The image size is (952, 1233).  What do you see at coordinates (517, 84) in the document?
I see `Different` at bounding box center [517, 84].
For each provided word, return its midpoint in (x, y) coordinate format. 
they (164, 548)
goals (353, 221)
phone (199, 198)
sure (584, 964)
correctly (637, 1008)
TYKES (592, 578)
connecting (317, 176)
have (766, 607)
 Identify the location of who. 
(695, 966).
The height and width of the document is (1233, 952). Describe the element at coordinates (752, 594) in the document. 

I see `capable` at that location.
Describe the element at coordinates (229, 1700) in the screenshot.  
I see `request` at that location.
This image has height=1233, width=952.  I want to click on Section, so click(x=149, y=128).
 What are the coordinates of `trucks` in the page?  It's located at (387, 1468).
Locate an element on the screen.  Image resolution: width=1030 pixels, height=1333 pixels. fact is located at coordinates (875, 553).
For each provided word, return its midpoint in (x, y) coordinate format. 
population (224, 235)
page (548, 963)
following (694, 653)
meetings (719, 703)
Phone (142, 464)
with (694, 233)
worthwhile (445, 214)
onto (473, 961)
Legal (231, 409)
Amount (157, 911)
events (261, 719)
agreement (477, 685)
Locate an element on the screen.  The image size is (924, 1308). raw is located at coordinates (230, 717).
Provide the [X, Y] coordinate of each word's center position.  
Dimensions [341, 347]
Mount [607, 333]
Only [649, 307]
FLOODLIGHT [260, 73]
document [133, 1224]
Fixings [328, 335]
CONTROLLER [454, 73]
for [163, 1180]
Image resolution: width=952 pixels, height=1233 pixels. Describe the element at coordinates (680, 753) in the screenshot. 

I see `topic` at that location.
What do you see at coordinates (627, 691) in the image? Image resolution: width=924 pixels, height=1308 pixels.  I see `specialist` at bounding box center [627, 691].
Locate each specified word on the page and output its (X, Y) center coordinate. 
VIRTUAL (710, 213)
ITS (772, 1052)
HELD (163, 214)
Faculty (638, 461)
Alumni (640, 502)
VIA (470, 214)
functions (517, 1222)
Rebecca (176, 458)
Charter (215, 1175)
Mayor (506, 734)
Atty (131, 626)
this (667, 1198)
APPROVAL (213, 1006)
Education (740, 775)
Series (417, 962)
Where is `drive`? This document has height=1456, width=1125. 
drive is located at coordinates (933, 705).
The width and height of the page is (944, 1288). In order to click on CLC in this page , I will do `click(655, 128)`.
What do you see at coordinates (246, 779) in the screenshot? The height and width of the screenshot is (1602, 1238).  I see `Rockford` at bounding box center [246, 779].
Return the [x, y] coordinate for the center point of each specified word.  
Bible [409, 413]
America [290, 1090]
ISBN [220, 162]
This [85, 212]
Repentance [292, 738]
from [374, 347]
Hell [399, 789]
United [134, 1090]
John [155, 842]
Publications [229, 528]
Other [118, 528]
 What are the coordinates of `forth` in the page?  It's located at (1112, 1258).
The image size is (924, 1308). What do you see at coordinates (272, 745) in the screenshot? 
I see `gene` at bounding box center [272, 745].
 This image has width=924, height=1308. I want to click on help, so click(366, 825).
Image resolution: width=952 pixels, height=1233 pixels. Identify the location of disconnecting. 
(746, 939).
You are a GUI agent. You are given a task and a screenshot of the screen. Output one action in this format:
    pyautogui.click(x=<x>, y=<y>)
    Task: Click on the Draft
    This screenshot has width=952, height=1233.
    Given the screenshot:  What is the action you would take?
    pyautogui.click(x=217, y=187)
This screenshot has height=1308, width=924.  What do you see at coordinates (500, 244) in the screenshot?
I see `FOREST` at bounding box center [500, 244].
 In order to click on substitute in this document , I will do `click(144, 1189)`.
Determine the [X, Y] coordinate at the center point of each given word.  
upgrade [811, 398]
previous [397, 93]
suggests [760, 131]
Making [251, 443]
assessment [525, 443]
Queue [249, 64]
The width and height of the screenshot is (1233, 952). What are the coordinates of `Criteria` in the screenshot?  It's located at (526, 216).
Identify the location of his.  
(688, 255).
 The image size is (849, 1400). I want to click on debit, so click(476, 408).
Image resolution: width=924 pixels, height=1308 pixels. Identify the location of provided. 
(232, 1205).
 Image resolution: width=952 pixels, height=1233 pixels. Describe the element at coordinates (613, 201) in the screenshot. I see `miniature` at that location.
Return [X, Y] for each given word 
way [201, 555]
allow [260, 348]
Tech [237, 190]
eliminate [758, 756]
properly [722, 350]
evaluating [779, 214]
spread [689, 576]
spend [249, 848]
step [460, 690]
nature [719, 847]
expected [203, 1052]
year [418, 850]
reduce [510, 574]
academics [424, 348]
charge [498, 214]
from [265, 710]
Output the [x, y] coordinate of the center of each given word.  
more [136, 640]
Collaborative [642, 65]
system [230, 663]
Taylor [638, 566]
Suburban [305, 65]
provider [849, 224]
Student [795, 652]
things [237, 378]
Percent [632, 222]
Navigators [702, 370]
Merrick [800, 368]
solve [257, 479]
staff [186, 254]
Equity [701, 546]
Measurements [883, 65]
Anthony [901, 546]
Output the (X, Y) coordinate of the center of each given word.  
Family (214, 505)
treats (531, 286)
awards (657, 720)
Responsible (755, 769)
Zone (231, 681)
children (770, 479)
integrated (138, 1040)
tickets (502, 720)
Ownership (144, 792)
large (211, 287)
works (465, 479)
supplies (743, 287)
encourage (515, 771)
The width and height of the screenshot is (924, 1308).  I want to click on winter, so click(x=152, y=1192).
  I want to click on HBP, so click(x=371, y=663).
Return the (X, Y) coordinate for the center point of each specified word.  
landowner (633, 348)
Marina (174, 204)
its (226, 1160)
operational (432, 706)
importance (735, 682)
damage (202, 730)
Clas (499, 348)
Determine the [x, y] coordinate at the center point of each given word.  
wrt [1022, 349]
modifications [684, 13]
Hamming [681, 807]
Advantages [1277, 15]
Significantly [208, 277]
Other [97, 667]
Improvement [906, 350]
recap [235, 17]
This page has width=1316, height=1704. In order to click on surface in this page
————————
■ STATED TASK
Retype the lines above exactly as they appear, from the line containing "page (548, 963)" through the line containing "John [155, 842]", including both of those lines.

■ TASK ANSWER
page (548, 963)
following (694, 653)
meetings (719, 703)
Phone (142, 464)
with (694, 233)
worthwhile (445, 214)
onto (473, 961)
Legal (231, 409)
Amount (157, 911)
events (261, 719)
agreement (477, 685)
Locate an element on the screen.  The image size is (924, 1308). raw is located at coordinates (230, 717).
Provide the [X, Y] coordinate of each word's center position.  
Dimensions [341, 347]
Mount [607, 333]
Only [649, 307]
FLOODLIGHT [260, 73]
document [133, 1224]
Fixings [328, 335]
CONTROLLER [454, 73]
for [163, 1180]
Image resolution: width=952 pixels, height=1233 pixels. Describe the element at coordinates (680, 753) in the screenshot. 

I see `topic` at that location.
What do you see at coordinates (627, 691) in the image? Image resolution: width=924 pixels, height=1308 pixels.  I see `specialist` at bounding box center [627, 691].
Locate each specified word on the page and output its (X, Y) center coordinate. 
VIRTUAL (710, 213)
ITS (772, 1052)
HELD (163, 214)
Faculty (638, 461)
Alumni (640, 502)
VIA (470, 214)
functions (517, 1222)
Rebecca (176, 458)
Charter (215, 1175)
Mayor (506, 734)
Atty (131, 626)
this (667, 1198)
APPROVAL (213, 1006)
Education (740, 775)
Series (417, 962)
Where is `drive`? This document has height=1456, width=1125. 
drive is located at coordinates (933, 705).
The width and height of the page is (944, 1288). In order to click on CLC in this page , I will do `click(655, 128)`.
What do you see at coordinates (246, 779) in the screenshot? The height and width of the screenshot is (1602, 1238).  I see `Rockford` at bounding box center [246, 779].
Return the [x, y] coordinate for the center point of each specified word.  
Bible [409, 413]
America [290, 1090]
ISBN [220, 162]
This [85, 212]
Repentance [292, 738]
from [374, 347]
Hell [399, 789]
United [134, 1090]
John [155, 842]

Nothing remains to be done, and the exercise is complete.